Trying to understand the throttle and acknowledge features, as part of evaluating whether Watcher will meet our use cases. This is a paper study so far - I haven't tried actually running Watcher yet for commercial and legal reasons.
(1) Suppose we're processing log output through Logstash which tells us amongst other things whether any of our widgets are broken. (We may have lots of widgets so creating a separate watch for each one doesn't sound like a good idea.) We want to be able to
- raise some sort of alert when a widget is reported as being broken
- raise a separate alert for each widget that becomes broken
- refrain from raising more than one alert for each broken widget until we spot from the logs that it has become mended again, after which another log message saying the same widget has broken again starts a new lifecycle.
I can't see how either throttling or acknowledgements help here, as we want the suppression of duplicate "it's broken" reports to apply per widget, not to the entire watch.

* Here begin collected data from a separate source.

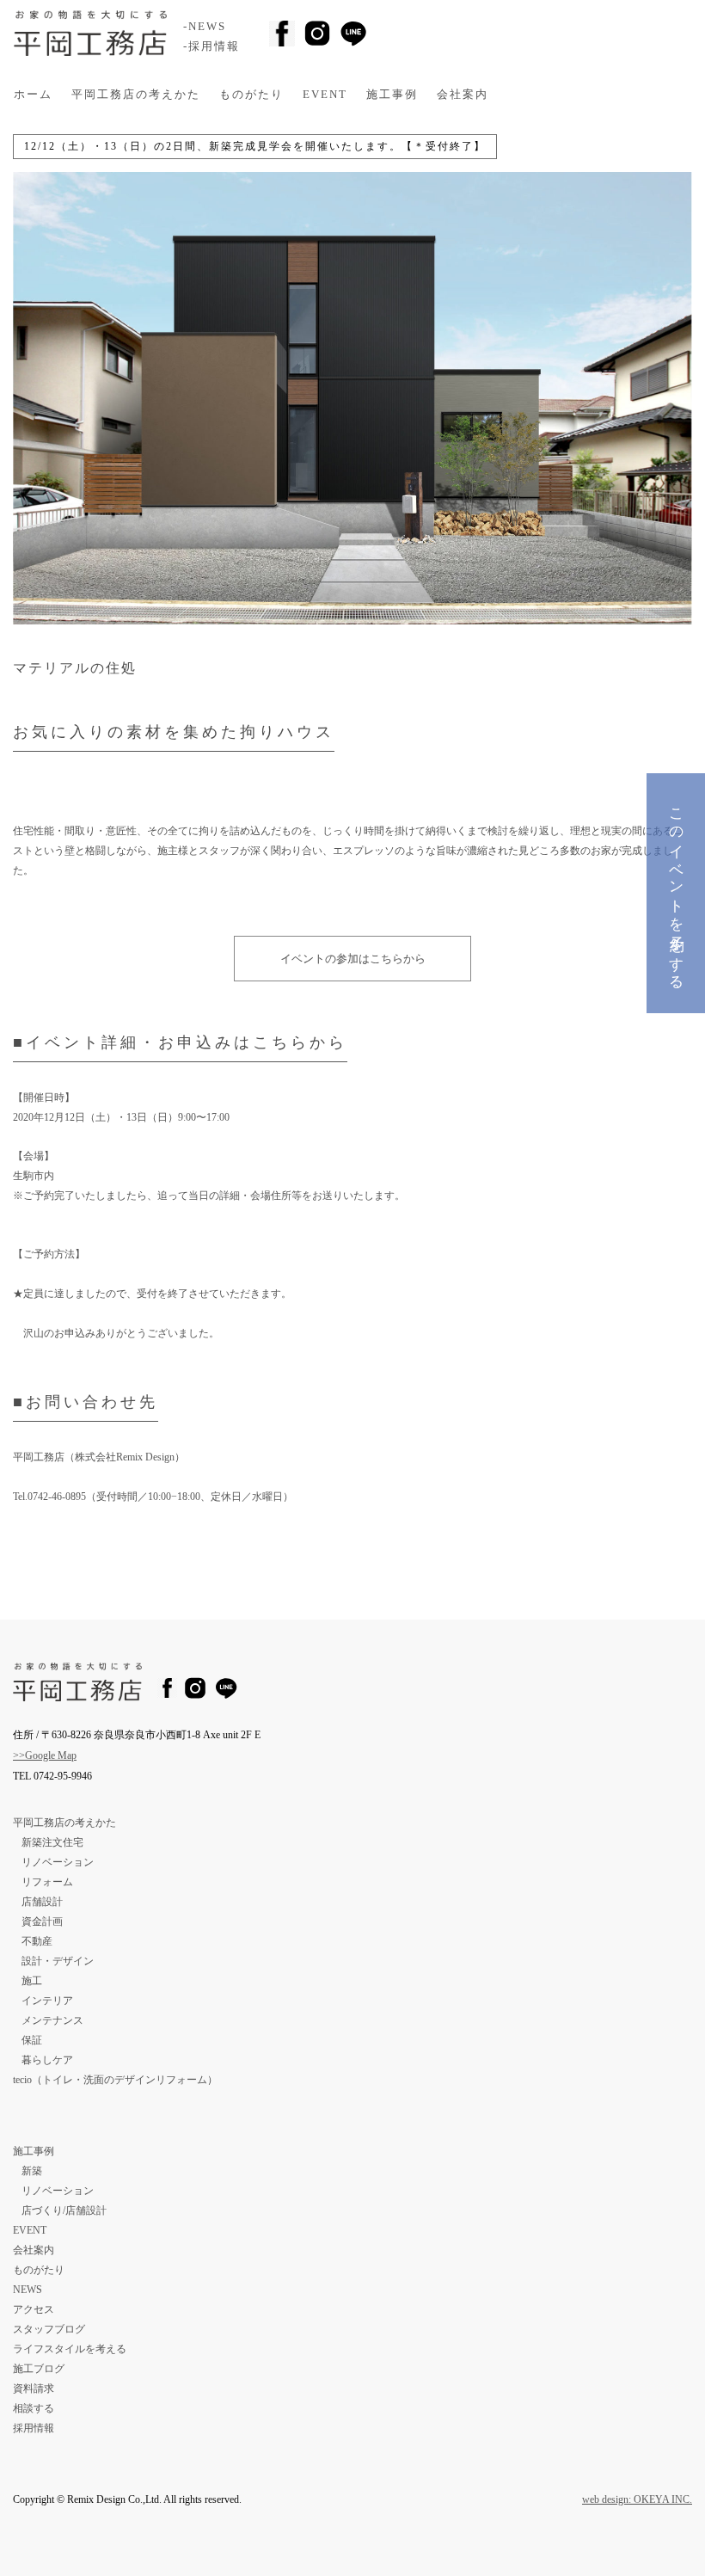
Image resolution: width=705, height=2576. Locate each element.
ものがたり (251, 95)
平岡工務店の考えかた (135, 95)
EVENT (325, 95)
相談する (33, 2408)
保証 (31, 2040)
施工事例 (392, 95)
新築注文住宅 (52, 1842)
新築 (31, 2171)
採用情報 (33, 2428)
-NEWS (204, 27)
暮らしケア (47, 2060)
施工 (31, 1981)
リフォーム (47, 1882)
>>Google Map (45, 1755)
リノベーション (57, 1862)
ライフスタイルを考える (69, 2349)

(2) I note the ability to output to a JIRA ticket, but don't see how to manage the ticket life cycle.
- When widget 47 breaks I want to create a ticket saying "widget 47 is now in broken state"
- Further runs of the watch, which may re-scan the same log document, should not raise further tickets (ie the existence of an open ticket for widget 47 should prevent the creation of a new one)
- If widget 47 spontaneously mends itself, as per a new log document, the ticket should be closed.
- If widget 47 should then break again a new ticket should be opened.
- Ticket lifecycles for each widget must be independent.
(3) I could write my own web application to understand and manage tickets and lifecycles, and use Watcher to invoke this, but
- that's potentially rather a lot of code to write
- what value would Watcher then be adding, over my code just querying Elasticsearch itself?
- and the performance implications don't sound very clever.
So, how should I be looking at this?